Please give back exactly the line with "You are a computer-use agent." and each line after it through the end of the material, leaving out the pictures.

<<<<

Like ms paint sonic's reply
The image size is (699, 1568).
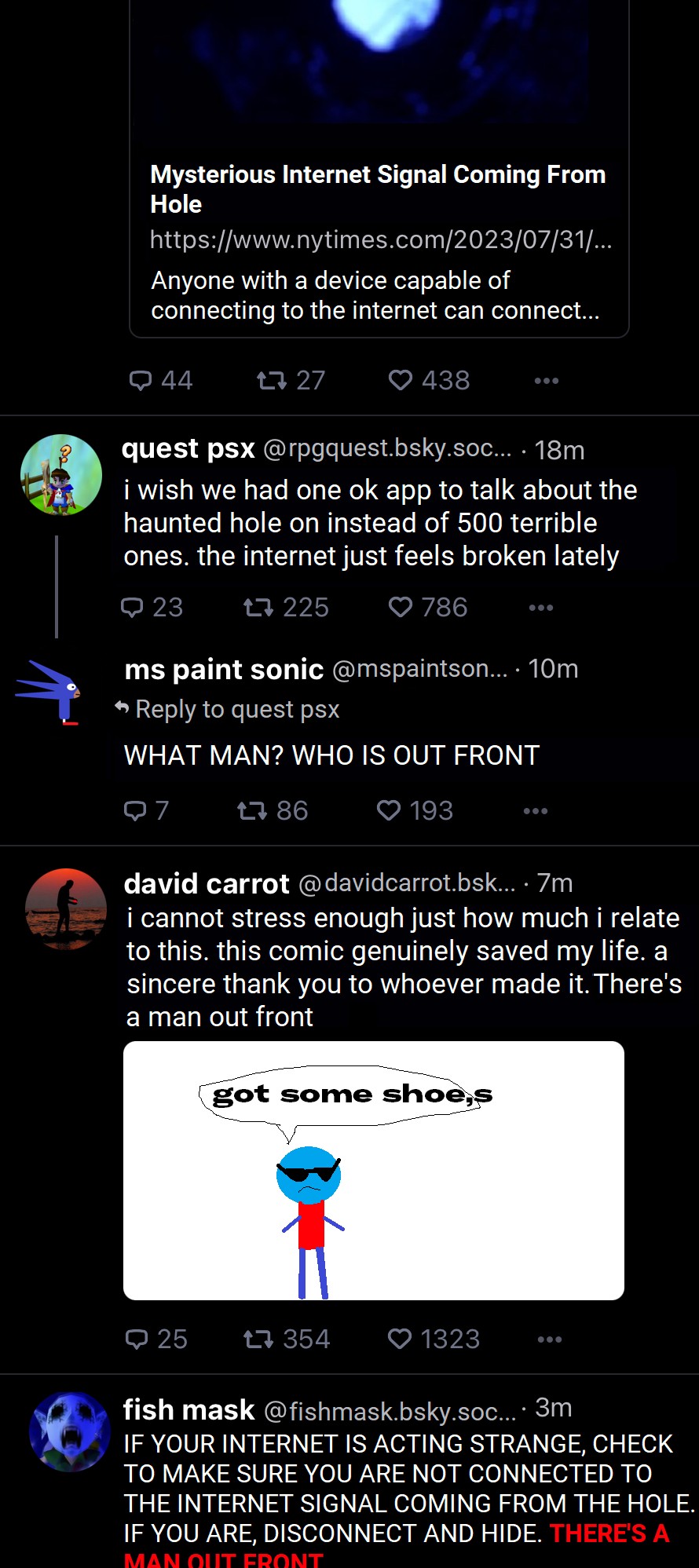coord(389,810)
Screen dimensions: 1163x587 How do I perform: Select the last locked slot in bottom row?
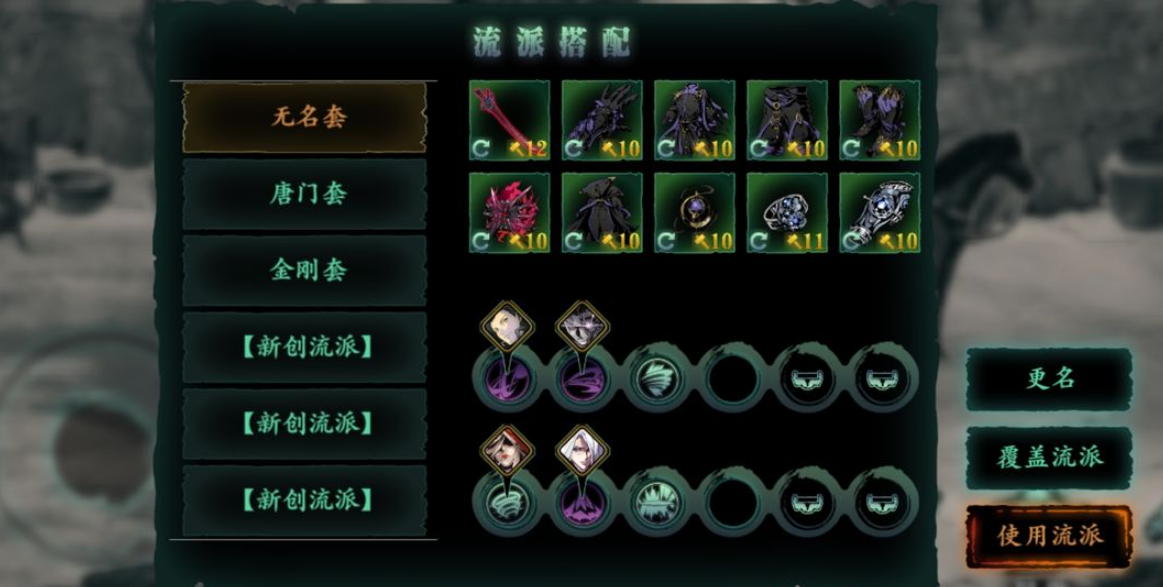point(882,502)
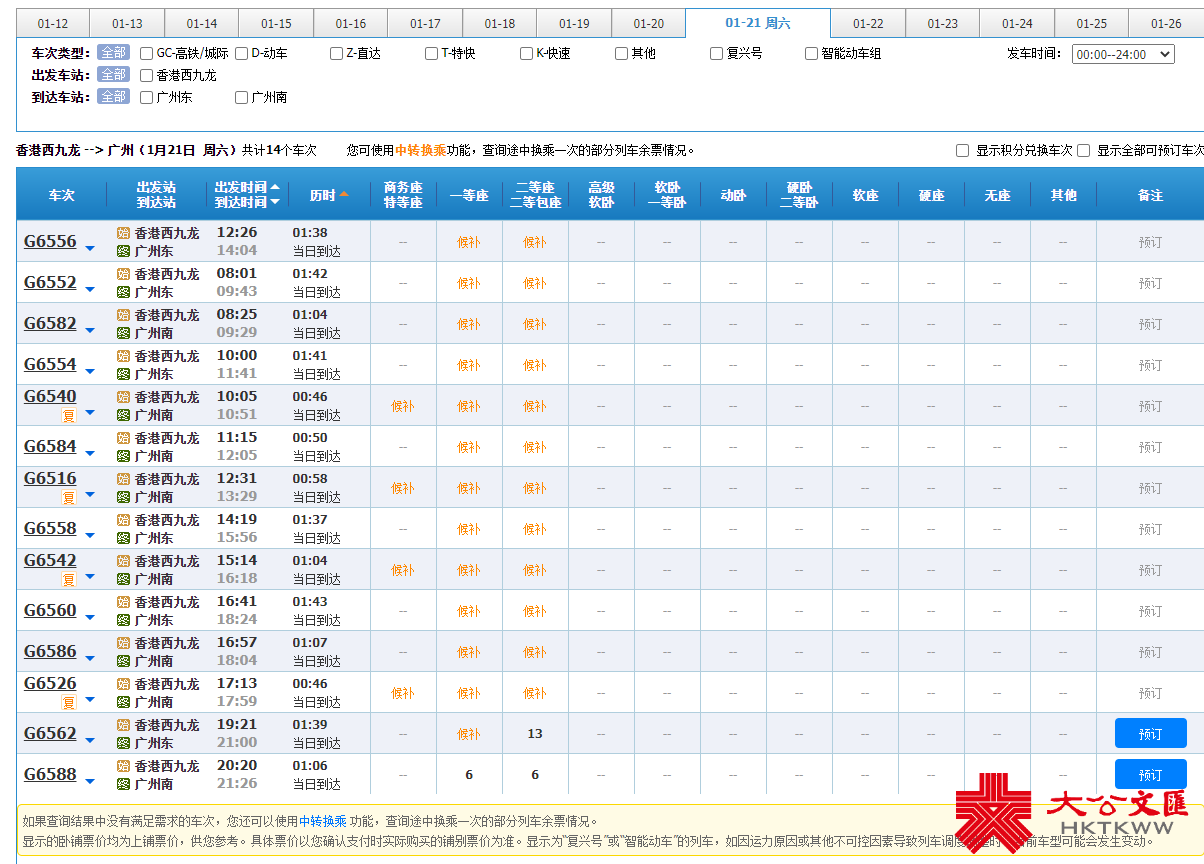Click the 复 Fuxing badge under G6526
1204x864 pixels.
pos(69,702)
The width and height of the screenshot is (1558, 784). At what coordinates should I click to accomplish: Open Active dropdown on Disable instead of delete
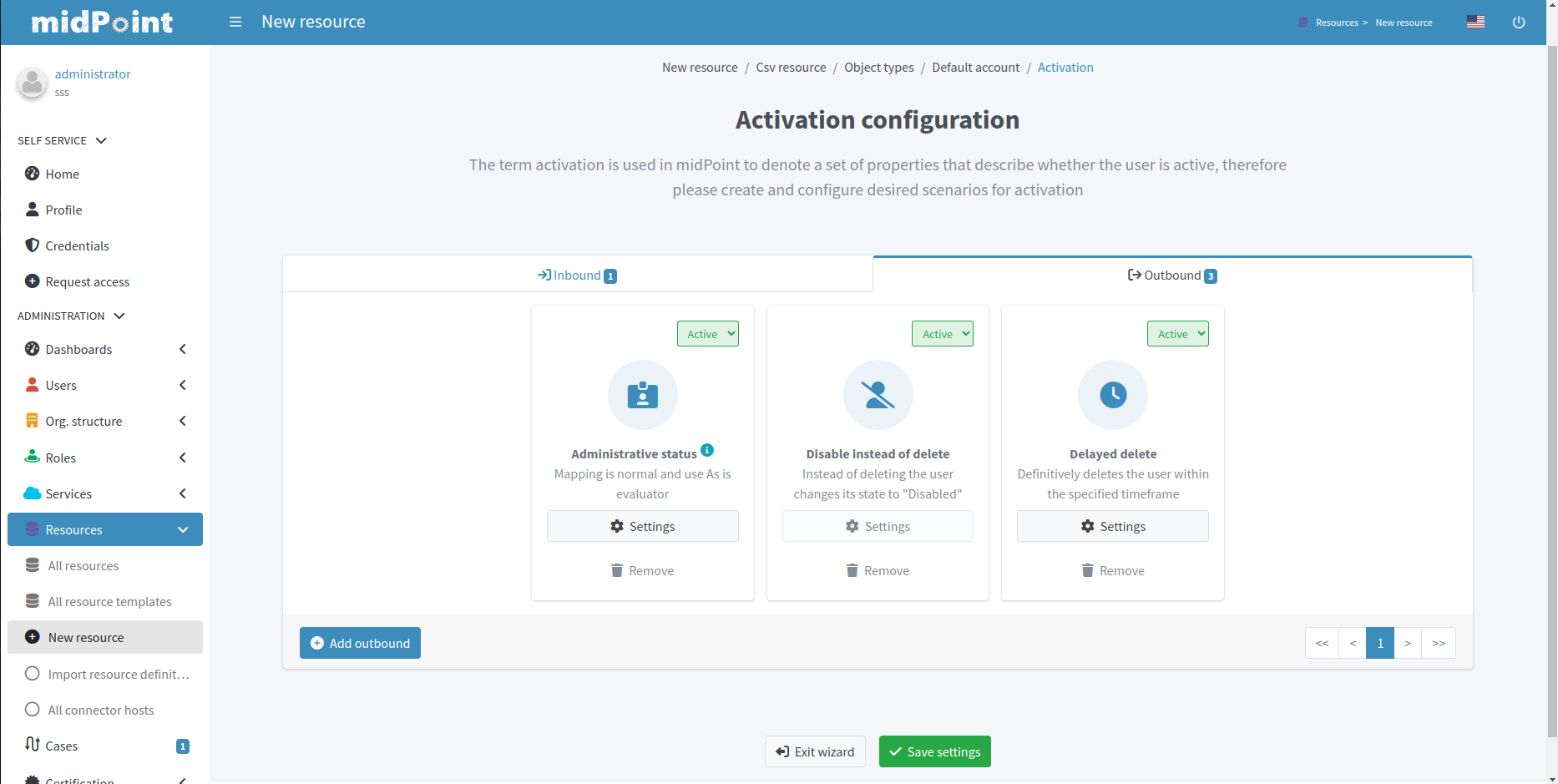tap(943, 334)
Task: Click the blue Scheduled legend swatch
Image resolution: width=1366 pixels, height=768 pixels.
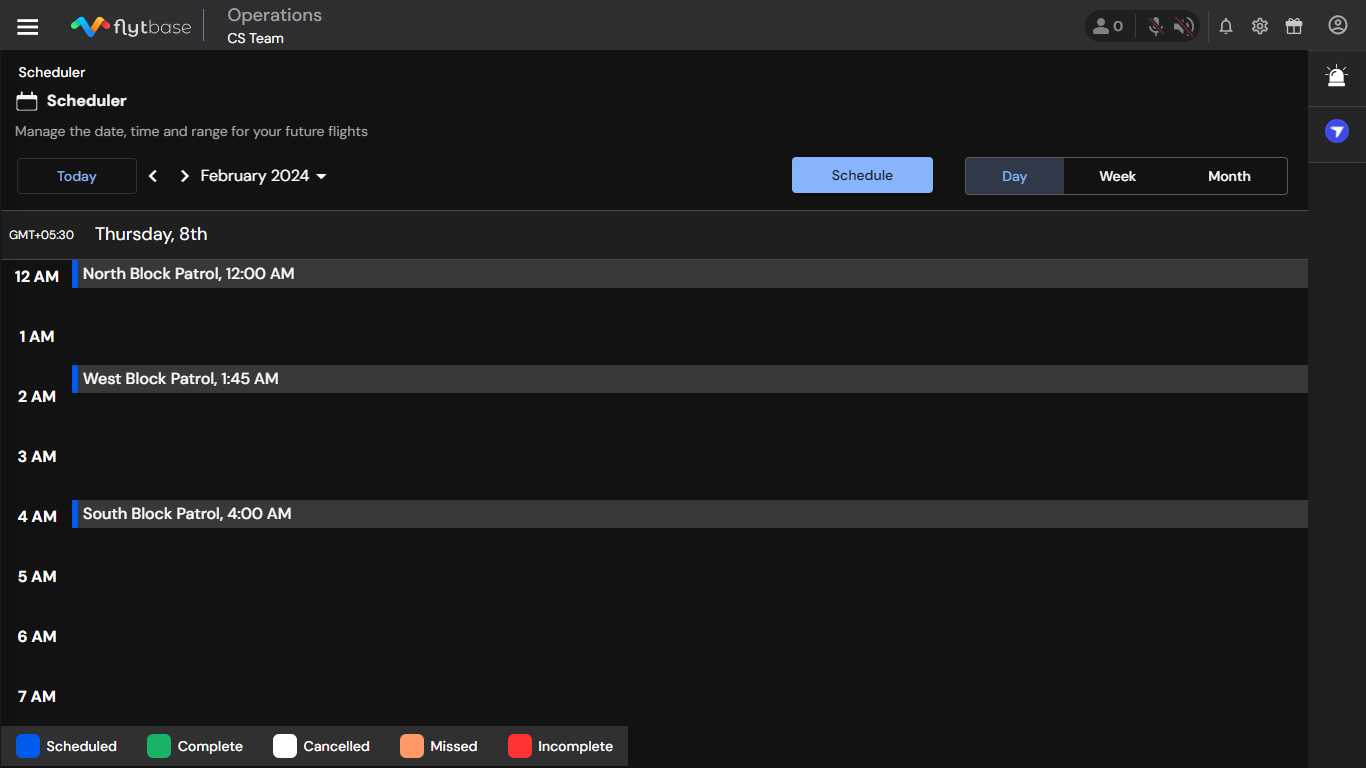Action: click(x=28, y=746)
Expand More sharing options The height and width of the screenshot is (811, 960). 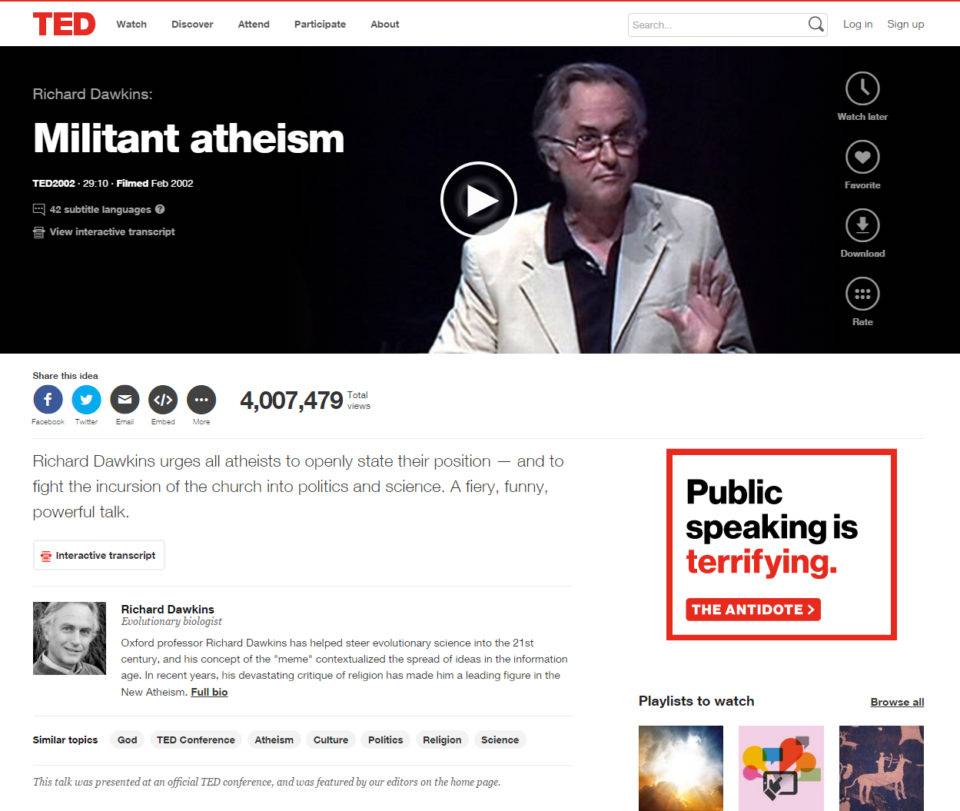point(201,400)
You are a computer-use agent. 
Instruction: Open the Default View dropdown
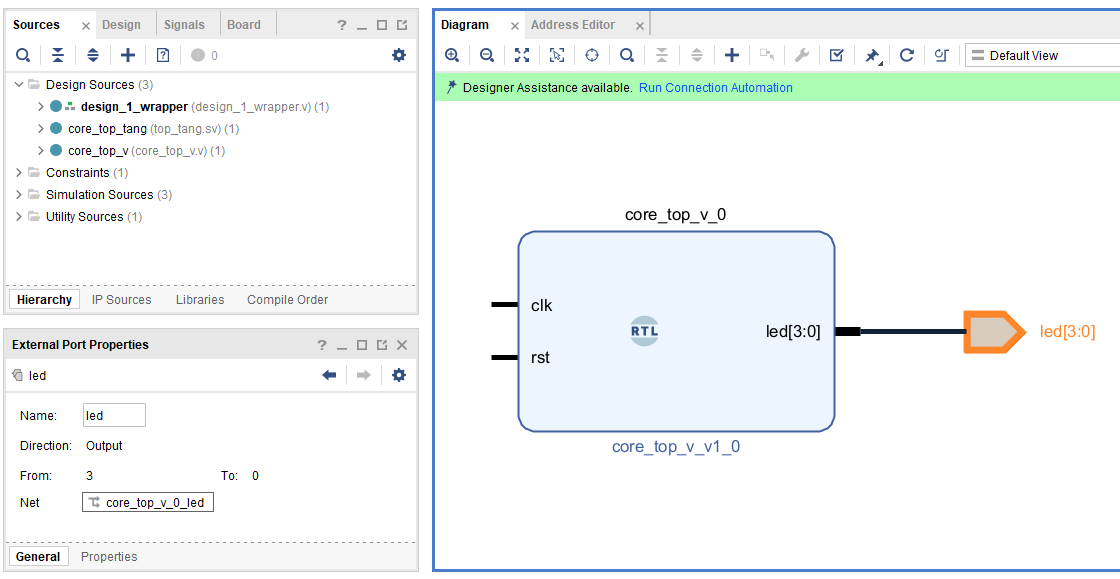[1040, 55]
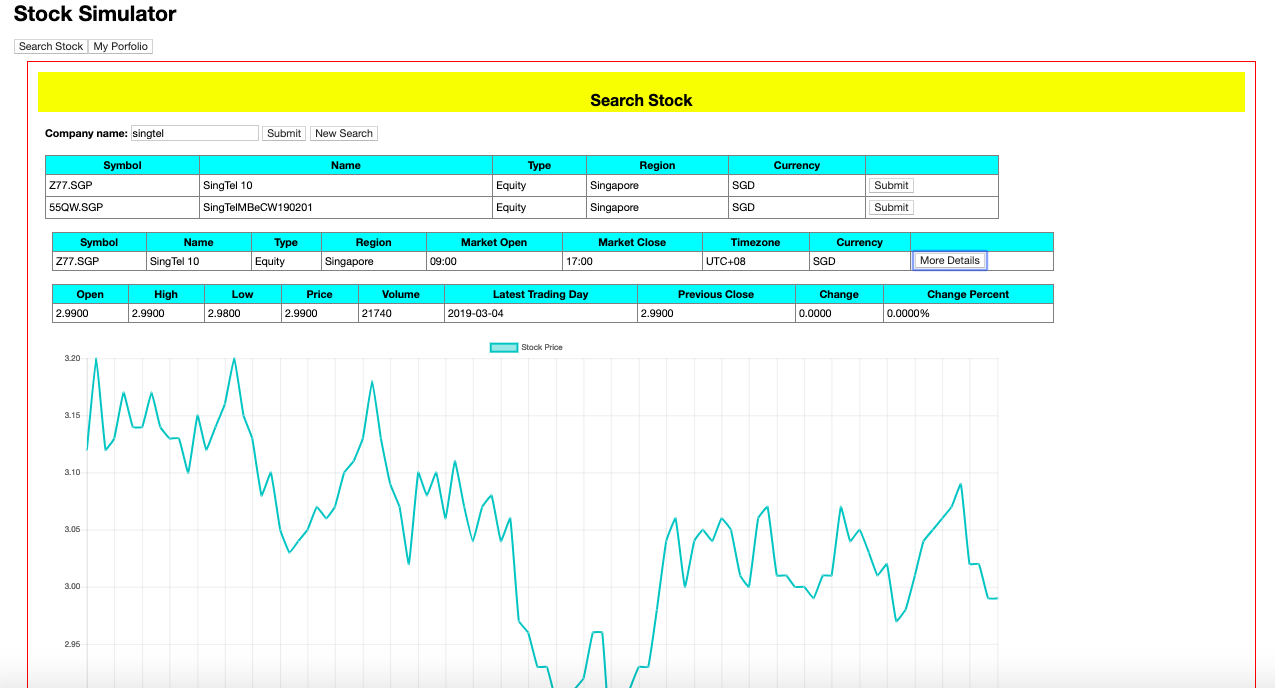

>>>>

Written response
You are a computer-use agent. 
Instruction: Open the Default View dropdown
[1040, 55]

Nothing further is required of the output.